Working from the records beneath this line, reproduce each one exactly.
========
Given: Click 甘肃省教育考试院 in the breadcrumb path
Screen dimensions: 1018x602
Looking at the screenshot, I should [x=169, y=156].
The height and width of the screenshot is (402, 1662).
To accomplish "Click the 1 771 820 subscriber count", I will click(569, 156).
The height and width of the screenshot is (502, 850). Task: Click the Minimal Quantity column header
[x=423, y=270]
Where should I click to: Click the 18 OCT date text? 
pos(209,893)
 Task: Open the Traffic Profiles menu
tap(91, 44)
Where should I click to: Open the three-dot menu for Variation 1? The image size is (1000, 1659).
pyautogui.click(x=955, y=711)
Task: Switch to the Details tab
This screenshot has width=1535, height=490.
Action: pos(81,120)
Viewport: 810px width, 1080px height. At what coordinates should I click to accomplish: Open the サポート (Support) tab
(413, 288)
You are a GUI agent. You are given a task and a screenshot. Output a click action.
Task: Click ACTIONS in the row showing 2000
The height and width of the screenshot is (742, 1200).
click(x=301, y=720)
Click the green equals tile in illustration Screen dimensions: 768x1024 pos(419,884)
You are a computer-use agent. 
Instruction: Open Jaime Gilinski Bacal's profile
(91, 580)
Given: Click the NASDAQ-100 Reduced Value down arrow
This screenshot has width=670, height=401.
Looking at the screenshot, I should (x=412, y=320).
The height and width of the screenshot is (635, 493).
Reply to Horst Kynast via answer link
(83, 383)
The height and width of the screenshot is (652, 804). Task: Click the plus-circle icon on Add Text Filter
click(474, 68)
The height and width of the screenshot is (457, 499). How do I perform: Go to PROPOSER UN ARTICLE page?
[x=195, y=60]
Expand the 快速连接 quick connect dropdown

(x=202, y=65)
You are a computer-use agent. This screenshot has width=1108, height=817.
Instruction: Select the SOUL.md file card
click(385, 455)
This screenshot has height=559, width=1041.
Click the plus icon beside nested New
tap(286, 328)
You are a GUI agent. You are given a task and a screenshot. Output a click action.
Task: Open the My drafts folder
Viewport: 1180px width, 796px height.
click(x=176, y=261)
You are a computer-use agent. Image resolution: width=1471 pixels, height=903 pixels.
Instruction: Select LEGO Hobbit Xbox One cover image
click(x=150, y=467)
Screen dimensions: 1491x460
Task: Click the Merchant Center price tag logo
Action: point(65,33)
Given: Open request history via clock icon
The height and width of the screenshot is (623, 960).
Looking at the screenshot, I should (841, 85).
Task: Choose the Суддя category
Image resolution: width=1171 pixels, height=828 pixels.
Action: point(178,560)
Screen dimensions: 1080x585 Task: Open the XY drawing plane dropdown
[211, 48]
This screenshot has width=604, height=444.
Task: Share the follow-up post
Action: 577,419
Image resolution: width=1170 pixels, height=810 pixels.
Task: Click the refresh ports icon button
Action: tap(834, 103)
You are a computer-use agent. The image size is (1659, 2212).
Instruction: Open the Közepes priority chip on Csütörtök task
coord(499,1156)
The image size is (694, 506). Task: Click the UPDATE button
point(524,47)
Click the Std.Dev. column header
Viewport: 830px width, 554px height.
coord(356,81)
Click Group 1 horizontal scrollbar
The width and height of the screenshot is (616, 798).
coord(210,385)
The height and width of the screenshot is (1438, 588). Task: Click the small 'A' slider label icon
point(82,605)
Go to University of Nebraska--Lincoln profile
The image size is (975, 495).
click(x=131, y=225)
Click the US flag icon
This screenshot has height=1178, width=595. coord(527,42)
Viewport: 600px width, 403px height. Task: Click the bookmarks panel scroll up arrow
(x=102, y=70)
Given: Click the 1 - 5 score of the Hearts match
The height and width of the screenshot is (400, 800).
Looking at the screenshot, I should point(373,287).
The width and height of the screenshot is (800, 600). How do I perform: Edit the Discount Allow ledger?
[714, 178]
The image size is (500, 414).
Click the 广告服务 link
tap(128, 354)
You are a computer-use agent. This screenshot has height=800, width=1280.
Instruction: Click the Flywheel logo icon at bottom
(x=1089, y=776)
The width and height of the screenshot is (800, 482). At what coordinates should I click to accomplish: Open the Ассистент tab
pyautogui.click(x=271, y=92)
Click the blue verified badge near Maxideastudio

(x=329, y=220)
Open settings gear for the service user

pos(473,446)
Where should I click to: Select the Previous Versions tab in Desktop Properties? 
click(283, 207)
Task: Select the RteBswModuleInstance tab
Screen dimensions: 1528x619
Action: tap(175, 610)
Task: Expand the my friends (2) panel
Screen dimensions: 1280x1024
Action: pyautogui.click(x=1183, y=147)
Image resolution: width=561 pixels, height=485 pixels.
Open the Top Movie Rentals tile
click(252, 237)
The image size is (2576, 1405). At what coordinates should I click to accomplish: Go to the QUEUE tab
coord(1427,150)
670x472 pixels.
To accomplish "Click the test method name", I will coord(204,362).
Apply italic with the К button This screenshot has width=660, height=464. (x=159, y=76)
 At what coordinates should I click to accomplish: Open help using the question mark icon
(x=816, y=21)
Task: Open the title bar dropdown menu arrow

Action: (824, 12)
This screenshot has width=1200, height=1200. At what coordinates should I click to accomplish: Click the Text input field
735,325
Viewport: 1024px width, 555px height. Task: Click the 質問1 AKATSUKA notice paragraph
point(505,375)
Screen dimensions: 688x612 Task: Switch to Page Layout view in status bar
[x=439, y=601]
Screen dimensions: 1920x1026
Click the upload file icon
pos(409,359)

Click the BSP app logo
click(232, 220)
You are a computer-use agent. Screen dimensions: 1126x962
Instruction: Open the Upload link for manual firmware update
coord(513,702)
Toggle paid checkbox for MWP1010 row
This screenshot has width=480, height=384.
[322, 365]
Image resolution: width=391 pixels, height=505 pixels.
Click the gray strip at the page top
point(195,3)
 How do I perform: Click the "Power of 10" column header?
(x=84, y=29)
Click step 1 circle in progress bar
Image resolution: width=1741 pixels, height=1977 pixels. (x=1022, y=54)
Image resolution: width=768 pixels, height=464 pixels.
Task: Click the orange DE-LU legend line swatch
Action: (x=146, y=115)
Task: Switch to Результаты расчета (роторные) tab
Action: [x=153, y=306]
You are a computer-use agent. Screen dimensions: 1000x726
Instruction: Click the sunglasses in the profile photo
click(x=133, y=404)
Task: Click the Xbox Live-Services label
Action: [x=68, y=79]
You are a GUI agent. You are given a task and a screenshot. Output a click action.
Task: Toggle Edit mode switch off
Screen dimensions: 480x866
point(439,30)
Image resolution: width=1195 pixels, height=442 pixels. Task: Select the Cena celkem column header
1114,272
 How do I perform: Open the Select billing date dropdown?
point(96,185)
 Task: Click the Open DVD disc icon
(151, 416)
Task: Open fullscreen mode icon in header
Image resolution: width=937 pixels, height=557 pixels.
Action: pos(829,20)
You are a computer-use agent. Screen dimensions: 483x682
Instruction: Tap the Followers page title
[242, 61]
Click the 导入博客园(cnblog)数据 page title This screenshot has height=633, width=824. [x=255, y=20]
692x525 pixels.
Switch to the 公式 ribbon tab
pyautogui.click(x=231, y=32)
========
§ Task output
Given: Click 甘肃省教育考试院 in the breadcrumb path
Screen dimensions: 1018x602
Looking at the screenshot, I should [x=169, y=156].
The height and width of the screenshot is (402, 1662).
To accomplish "Click the 1 771 820 subscriber count", I will click(569, 156).
The height and width of the screenshot is (502, 850). Task: Click the Minimal Quantity column header
[x=423, y=270]
Where should I click to: Click the 18 OCT date text? 
pos(209,893)
 Task: Open the Traffic Profiles menu
tap(91, 44)
Where should I click to: Open the three-dot menu for Variation 1? The image size is (1000, 1659).
pyautogui.click(x=955, y=711)
Task: Switch to the Details tab
This screenshot has width=1535, height=490.
Action: pos(81,120)
Viewport: 810px width, 1080px height. At what coordinates should I click to accomplish: Open the サポート (Support) tab
(413, 288)
You are a GUI agent. You are given a task and a screenshot. Output a click action.
Task: Click ACTIONS in the row showing 2000
The height and width of the screenshot is (742, 1200).
click(x=301, y=720)
Click the green equals tile in illustration Screen dimensions: 768x1024 pos(419,884)
You are a computer-use agent. 
Instruction: Open Jaime Gilinski Bacal's profile
(91, 580)
Given: Click the NASDAQ-100 Reduced Value down arrow
This screenshot has width=670, height=401.
Looking at the screenshot, I should (x=412, y=320).
The height and width of the screenshot is (635, 493).
Reply to Horst Kynast via answer link
(83, 383)
The height and width of the screenshot is (652, 804). Task: Click the plus-circle icon on Add Text Filter
click(474, 68)
The height and width of the screenshot is (457, 499). How do I perform: Go to PROPOSER UN ARTICLE page?
[x=195, y=60]
Expand the 快速连接 quick connect dropdown

(x=202, y=65)
You are a computer-use agent. This screenshot has width=1108, height=817.
Instruction: Select the SOUL.md file card
click(385, 455)
This screenshot has height=559, width=1041.
Click the plus icon beside nested New
tap(286, 328)
You are a GUI agent. You are given a task and a screenshot. Output a click action.
Task: Open the My drafts folder
Viewport: 1180px width, 796px height.
click(x=176, y=261)
You are a computer-use agent. Image resolution: width=1471 pixels, height=903 pixels.
Instruction: Select LEGO Hobbit Xbox One cover image
click(x=150, y=467)
Screen dimensions: 1491x460
Task: Click the Merchant Center price tag logo
Action: point(65,33)
Given: Open request history via clock icon
The height and width of the screenshot is (623, 960).
Looking at the screenshot, I should (841, 85).
Task: Choose the Суддя category
Image resolution: width=1171 pixels, height=828 pixels.
Action: point(178,560)
Screen dimensions: 1080x585 Task: Open the XY drawing plane dropdown
[211, 48]
This screenshot has width=604, height=444.
Task: Share the follow-up post
Action: 577,419
Image resolution: width=1170 pixels, height=810 pixels.
Task: Click the refresh ports icon button
Action: tap(834, 103)
You are a computer-use agent. The image size is (1659, 2212).
Instruction: Open the Közepes priority chip on Csütörtök task
coord(499,1156)
The image size is (694, 506). Task: Click the UPDATE button
point(524,47)
Click the Std.Dev. column header
Viewport: 830px width, 554px height.
coord(356,81)
Click Group 1 horizontal scrollbar
The width and height of the screenshot is (616, 798).
coord(210,385)
The height and width of the screenshot is (1438, 588). Task: Click the small 'A' slider label icon
point(82,605)
Go to University of Nebraska--Lincoln profile
The image size is (975, 495).
click(x=131, y=225)
Click the US flag icon
This screenshot has height=1178, width=595. coord(527,42)
Viewport: 600px width, 403px height. Task: Click the bookmarks panel scroll up arrow
(x=102, y=70)
Given: Click the 1 - 5 score of the Hearts match
The height and width of the screenshot is (400, 800).
Looking at the screenshot, I should point(373,287).
The width and height of the screenshot is (800, 600). How do I perform: Edit the Discount Allow ledger?
[714, 178]
The image size is (500, 414).
Click the 广告服务 link
tap(128, 354)
You are a computer-use agent. This screenshot has height=800, width=1280.
Instruction: Click the Flywheel logo icon at bottom
(x=1089, y=776)
The width and height of the screenshot is (800, 482). At what coordinates should I click to accomplish: Open the Ассистент tab
pyautogui.click(x=271, y=92)
Click the blue verified badge near Maxideastudio

(x=329, y=220)
Open settings gear for the service user

pos(473,446)
Where should I click to: Select the Previous Versions tab in Desktop Properties? 
click(283, 207)
Task: Select the RteBswModuleInstance tab
Screen dimensions: 1528x619
Action: tap(175, 610)
Task: Expand the my friends (2) panel
Screen dimensions: 1280x1024
Action: pyautogui.click(x=1183, y=147)
Image resolution: width=561 pixels, height=485 pixels.
Open the Top Movie Rentals tile
click(252, 237)
The image size is (2576, 1405). At what coordinates should I click to accomplish: Go to the QUEUE tab
coord(1427,150)
670x472 pixels.
To accomplish "Click the test method name", I will coord(204,362).
Apply italic with the К button This screenshot has width=660, height=464. (x=159, y=76)
 At what coordinates should I click to accomplish: Open help using the question mark icon
(x=816, y=21)
Task: Open the title bar dropdown menu arrow

Action: (824, 12)
This screenshot has width=1200, height=1200. At what coordinates should I click to accomplish: Click the Text input field
735,325
Viewport: 1024px width, 555px height. Task: Click the 質問1 AKATSUKA notice paragraph
point(505,375)
Screen dimensions: 688x612 Task: Switch to Page Layout view in status bar
[x=439, y=601]
Screen dimensions: 1920x1026
Click the upload file icon
pos(409,359)

Click the BSP app logo
click(232, 220)
You are a computer-use agent. Screen dimensions: 1126x962
Instruction: Open the Upload link for manual firmware update
coord(513,702)
Toggle paid checkbox for MWP1010 row
This screenshot has width=480, height=384.
[322, 365]
Image resolution: width=391 pixels, height=505 pixels.
Click the gray strip at the page top
point(195,3)
 How do I perform: Click the "Power of 10" column header?
(x=84, y=29)
Click step 1 circle in progress bar
Image resolution: width=1741 pixels, height=1977 pixels. (x=1022, y=54)
Image resolution: width=768 pixels, height=464 pixels.
Task: Click the orange DE-LU legend line swatch
Action: (x=146, y=115)
Task: Switch to Результаты расчета (роторные) tab
Action: [x=153, y=306]
You are a computer-use agent. Screen dimensions: 1000x726
Instruction: Click the sunglasses in the profile photo
click(x=133, y=404)
Task: Click the Xbox Live-Services label
Action: [x=68, y=79]
You are a GUI agent. You are given a task and a screenshot. Output a click action.
Task: Toggle Edit mode switch off
Screen dimensions: 480x866
point(439,30)
Image resolution: width=1195 pixels, height=442 pixels. Task: Select the Cena celkem column header
1114,272
 How do I perform: Open the Select billing date dropdown?
point(96,185)
 Task: Click the Open DVD disc icon
(151, 416)
Task: Open fullscreen mode icon in header
Image resolution: width=937 pixels, height=557 pixels.
Action: pos(829,20)
You are a computer-use agent. Screen dimensions: 483x682
Instruction: Tap the Followers page title
[242, 61]
Click the 导入博客园(cnblog)数据 page title This screenshot has height=633, width=824. [x=255, y=20]
692x525 pixels.
Switch to the 公式 ribbon tab
pyautogui.click(x=231, y=32)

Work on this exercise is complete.